▶ Objective: Collect each line of the data below that contains the string "accomplish", treating uppercase and lowercase as different.

▶ Recorded information:
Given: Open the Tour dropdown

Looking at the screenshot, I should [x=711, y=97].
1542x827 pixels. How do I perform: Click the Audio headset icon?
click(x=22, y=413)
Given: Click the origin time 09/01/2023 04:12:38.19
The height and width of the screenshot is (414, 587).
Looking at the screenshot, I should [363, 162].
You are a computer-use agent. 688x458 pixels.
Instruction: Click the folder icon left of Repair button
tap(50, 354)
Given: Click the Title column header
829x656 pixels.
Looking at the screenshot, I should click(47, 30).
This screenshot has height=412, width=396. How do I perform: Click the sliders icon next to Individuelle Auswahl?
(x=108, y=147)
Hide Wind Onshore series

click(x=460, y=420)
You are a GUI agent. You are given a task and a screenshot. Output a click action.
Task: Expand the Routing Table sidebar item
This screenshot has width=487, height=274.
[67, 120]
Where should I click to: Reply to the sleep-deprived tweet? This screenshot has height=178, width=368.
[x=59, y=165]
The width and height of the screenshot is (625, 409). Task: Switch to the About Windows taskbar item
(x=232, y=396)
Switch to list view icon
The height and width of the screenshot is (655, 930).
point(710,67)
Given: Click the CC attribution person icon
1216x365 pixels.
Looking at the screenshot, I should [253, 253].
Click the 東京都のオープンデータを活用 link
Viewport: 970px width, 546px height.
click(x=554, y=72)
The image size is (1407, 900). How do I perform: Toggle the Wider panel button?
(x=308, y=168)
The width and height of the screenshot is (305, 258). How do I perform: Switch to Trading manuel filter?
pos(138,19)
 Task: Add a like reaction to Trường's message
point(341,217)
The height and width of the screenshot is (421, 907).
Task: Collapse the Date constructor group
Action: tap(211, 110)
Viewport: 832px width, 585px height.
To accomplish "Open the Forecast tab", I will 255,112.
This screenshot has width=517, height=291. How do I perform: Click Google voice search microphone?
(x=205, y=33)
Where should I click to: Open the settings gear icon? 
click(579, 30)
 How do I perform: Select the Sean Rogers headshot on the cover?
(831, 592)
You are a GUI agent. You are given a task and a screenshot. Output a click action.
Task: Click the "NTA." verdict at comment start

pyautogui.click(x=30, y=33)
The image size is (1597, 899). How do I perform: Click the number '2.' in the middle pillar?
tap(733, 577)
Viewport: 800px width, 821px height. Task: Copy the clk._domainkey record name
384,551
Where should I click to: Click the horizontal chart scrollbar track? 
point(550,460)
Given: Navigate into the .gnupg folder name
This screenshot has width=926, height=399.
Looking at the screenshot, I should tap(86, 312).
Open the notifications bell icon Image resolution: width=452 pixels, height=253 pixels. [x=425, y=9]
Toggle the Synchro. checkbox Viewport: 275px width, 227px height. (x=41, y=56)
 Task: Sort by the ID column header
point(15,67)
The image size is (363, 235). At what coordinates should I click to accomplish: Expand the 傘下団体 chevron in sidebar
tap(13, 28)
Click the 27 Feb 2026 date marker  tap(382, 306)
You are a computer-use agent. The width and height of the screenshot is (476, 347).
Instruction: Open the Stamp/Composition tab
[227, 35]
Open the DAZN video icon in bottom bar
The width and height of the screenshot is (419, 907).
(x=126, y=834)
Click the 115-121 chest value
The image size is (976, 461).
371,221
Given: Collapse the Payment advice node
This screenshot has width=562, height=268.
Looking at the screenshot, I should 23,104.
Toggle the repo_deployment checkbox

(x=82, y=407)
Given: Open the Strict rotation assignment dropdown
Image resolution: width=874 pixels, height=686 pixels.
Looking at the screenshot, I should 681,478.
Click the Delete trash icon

▶ Complete answer:
To accomplish "Open the Forecast tab", I will 255,112.
The image size is (363, 235). At what coordinates should I click to accomplish: Expand the 傘下団体 chevron in sidebar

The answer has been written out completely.